## [Work order]
Every line from the top of the material through the line holding "Given: Open Files app in the shelf" should be copied exactly, and only those lines.

___ Data to use ___

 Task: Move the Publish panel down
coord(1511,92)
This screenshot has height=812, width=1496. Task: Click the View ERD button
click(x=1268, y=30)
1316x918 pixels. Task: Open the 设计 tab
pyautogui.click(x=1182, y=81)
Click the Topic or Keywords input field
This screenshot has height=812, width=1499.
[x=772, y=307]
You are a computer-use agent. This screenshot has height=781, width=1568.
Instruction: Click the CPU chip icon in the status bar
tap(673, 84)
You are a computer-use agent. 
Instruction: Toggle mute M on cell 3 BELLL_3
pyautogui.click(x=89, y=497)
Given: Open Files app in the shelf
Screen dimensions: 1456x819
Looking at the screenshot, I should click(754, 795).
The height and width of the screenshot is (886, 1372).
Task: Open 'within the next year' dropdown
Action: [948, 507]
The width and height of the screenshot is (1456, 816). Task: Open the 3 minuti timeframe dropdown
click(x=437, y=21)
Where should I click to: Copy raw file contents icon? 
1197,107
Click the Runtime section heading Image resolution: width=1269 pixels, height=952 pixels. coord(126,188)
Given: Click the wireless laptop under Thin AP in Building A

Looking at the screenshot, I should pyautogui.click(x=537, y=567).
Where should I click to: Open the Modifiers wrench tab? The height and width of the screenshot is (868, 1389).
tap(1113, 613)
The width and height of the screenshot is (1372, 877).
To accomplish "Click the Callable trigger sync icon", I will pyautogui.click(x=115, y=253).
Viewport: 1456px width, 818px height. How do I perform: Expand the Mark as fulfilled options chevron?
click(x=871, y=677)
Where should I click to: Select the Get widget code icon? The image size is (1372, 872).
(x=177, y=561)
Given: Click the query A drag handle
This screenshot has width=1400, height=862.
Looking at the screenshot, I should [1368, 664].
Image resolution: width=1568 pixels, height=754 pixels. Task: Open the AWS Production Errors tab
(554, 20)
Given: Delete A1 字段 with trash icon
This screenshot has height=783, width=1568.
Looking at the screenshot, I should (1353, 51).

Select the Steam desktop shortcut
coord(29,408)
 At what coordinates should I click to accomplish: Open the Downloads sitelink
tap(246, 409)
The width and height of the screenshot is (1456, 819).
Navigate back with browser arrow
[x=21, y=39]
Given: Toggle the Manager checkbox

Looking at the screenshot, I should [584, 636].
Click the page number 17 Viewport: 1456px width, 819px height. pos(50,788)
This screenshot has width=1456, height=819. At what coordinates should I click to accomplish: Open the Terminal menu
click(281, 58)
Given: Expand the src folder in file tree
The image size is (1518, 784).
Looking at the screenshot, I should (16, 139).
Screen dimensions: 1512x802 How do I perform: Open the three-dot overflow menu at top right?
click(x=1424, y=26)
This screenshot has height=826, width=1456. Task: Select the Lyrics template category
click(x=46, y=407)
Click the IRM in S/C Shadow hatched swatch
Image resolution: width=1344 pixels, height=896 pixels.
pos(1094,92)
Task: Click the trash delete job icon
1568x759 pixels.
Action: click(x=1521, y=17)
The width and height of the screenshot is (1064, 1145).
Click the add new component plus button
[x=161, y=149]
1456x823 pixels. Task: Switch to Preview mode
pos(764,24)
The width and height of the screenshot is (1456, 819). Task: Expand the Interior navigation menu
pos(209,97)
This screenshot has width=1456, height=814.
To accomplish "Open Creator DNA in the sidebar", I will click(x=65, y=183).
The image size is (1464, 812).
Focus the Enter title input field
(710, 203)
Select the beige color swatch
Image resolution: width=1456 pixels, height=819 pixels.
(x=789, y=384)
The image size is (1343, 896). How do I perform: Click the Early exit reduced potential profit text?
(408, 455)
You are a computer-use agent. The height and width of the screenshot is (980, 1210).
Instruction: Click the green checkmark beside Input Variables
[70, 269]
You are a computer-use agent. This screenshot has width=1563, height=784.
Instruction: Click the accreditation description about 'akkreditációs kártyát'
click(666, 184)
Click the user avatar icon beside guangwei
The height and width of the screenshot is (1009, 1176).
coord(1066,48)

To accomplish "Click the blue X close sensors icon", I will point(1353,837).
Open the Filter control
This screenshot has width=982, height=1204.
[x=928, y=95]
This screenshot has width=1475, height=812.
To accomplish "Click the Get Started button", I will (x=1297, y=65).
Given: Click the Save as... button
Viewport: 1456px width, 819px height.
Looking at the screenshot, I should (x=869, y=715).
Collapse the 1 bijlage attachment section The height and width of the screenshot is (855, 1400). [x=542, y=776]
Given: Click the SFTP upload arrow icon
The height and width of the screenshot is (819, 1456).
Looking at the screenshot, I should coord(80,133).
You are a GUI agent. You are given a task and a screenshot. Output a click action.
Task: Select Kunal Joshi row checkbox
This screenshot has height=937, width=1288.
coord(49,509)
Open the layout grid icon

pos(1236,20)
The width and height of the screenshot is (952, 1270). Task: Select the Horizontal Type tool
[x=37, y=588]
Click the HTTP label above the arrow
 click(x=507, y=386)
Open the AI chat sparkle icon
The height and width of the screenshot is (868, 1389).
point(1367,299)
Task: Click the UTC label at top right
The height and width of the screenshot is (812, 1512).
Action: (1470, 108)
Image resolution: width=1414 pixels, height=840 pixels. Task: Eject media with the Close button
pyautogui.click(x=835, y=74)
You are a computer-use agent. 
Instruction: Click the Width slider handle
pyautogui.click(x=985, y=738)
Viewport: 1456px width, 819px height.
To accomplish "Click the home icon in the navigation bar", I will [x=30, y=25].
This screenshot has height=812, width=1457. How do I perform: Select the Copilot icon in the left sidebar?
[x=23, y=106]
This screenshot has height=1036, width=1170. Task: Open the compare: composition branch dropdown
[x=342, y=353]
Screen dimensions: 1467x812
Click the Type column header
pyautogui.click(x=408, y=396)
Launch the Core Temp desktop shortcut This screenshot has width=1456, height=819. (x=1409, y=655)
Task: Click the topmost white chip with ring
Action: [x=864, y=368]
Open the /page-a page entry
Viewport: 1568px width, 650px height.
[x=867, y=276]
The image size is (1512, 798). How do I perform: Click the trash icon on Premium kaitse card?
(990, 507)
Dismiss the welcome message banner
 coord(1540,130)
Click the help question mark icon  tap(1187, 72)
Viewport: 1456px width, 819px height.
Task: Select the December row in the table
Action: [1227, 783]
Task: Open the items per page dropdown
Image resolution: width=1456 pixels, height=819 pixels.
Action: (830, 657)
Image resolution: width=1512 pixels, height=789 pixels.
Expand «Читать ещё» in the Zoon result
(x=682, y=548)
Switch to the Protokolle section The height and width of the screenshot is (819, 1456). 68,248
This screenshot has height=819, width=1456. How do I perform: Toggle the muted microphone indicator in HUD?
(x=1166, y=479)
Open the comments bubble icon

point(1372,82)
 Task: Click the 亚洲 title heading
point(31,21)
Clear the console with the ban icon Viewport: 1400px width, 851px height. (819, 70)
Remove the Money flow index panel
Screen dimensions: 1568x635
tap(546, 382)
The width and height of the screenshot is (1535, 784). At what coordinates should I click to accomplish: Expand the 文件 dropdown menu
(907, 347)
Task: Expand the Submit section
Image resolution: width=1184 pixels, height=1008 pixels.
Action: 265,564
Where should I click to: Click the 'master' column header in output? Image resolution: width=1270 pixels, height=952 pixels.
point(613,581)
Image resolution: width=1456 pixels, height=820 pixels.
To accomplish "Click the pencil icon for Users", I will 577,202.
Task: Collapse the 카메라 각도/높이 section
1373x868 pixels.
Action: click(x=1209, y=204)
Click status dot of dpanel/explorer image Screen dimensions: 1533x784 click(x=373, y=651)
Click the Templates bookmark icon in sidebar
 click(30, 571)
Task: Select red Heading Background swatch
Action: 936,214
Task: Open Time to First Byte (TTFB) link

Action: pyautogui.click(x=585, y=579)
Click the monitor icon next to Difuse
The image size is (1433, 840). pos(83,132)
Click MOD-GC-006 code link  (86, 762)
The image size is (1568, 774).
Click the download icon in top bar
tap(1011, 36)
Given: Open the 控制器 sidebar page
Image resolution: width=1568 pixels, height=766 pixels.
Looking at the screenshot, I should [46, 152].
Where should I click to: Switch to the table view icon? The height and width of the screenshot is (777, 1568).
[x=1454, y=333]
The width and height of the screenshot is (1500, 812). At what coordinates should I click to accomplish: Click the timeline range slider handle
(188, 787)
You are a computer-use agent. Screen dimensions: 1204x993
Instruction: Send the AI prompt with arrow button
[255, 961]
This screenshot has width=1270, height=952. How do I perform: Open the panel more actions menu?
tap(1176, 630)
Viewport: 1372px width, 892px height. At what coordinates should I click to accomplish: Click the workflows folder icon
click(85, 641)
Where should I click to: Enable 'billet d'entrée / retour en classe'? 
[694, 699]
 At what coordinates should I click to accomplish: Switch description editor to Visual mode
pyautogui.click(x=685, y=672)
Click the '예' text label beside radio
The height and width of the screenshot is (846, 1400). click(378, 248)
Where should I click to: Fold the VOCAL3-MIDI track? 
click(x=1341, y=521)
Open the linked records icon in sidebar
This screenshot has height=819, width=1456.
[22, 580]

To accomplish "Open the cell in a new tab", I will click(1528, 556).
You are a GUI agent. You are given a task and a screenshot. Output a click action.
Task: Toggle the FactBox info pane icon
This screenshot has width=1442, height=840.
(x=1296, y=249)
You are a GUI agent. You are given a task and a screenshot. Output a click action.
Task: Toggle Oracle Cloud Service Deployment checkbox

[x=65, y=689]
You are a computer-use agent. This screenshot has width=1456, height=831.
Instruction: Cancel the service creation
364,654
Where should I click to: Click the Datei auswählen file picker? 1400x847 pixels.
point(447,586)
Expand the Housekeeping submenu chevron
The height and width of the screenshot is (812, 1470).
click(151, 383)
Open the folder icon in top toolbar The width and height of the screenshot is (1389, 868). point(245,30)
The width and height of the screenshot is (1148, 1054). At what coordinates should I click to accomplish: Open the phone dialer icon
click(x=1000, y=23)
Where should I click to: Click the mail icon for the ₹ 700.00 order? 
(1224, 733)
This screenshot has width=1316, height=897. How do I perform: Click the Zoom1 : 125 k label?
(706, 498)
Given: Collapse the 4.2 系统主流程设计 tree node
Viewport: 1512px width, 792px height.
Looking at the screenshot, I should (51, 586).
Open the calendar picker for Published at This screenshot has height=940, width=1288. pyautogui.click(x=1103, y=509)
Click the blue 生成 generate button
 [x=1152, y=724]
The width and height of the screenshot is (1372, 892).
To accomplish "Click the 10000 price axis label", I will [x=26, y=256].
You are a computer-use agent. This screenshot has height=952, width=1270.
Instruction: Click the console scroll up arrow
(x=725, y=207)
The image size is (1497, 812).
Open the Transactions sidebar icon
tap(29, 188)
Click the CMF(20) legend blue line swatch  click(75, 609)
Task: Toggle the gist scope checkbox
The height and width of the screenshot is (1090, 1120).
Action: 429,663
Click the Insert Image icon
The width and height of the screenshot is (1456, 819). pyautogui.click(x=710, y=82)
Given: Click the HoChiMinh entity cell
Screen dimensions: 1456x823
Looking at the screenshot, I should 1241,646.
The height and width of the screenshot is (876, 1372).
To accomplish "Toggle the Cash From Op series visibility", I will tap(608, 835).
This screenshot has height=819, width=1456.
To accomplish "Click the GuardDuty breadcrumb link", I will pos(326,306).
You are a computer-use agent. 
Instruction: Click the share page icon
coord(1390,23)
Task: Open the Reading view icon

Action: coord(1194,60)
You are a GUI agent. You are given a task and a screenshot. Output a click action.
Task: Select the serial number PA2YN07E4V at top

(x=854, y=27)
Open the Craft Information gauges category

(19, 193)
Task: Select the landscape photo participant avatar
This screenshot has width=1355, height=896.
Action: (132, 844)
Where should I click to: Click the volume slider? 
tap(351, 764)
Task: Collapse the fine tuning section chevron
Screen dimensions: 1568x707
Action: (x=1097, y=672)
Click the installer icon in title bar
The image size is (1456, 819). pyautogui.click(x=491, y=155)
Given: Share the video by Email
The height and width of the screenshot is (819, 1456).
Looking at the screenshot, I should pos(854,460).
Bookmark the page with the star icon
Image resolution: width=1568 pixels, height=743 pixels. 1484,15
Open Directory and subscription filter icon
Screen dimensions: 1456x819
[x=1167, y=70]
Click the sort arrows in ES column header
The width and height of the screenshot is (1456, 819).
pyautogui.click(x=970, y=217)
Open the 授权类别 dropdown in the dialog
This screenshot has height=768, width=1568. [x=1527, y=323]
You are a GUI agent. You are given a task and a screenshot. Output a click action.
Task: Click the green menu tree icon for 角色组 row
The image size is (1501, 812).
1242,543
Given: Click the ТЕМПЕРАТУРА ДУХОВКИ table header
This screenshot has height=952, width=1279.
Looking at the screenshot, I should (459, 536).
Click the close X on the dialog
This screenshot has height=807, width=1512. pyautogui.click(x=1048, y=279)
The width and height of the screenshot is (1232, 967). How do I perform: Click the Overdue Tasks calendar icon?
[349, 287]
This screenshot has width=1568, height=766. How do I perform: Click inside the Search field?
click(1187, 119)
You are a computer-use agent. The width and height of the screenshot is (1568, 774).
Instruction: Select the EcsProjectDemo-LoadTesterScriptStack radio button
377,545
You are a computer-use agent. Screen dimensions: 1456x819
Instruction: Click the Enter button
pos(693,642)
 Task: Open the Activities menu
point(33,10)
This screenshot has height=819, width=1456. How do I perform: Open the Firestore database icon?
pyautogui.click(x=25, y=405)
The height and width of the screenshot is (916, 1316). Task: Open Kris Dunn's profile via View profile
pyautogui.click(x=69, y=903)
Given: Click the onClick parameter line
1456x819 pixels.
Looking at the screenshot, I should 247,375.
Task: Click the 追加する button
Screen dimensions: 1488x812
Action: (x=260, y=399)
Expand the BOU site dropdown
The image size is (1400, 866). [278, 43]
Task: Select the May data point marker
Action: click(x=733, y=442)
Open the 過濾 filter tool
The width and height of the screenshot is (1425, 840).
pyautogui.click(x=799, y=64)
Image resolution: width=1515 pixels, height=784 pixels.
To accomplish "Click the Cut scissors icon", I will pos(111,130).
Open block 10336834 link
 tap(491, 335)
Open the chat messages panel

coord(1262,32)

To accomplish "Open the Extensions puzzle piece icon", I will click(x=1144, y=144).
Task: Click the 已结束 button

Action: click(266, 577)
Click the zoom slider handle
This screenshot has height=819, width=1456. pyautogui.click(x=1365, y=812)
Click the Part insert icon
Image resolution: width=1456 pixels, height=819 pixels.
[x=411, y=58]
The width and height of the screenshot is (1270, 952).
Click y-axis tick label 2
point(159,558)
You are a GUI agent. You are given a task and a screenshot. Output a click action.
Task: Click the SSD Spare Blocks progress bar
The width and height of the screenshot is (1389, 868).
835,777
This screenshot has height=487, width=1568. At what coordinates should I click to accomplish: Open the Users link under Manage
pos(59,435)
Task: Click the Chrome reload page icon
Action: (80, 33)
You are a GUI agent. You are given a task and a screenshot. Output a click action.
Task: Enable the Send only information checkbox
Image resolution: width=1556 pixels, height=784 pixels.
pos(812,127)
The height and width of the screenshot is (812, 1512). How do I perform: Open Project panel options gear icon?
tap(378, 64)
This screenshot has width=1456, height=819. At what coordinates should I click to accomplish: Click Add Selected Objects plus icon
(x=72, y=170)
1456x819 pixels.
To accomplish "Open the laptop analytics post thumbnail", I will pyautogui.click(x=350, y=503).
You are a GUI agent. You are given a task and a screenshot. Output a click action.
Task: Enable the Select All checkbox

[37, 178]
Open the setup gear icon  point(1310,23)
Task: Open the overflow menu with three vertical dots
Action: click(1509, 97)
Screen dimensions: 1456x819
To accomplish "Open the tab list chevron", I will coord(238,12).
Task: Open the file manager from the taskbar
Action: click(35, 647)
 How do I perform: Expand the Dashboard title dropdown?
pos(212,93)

___

## [Result of this task]
 Task: Move the Publish panel down
coord(1511,92)
This screenshot has height=812, width=1496. Task: Click the View ERD button
click(x=1268, y=30)
1316x918 pixels. Task: Open the 设计 tab
pyautogui.click(x=1182, y=81)
Click the Topic or Keywords input field
This screenshot has height=812, width=1499.
[x=772, y=307]
You are a computer-use agent. This screenshot has height=781, width=1568.
Instruction: Click the CPU chip icon in the status bar
tap(673, 84)
You are a computer-use agent. 
Instruction: Toggle mute M on cell 3 BELLL_3
pyautogui.click(x=89, y=497)
Given: Open Files app in the shelf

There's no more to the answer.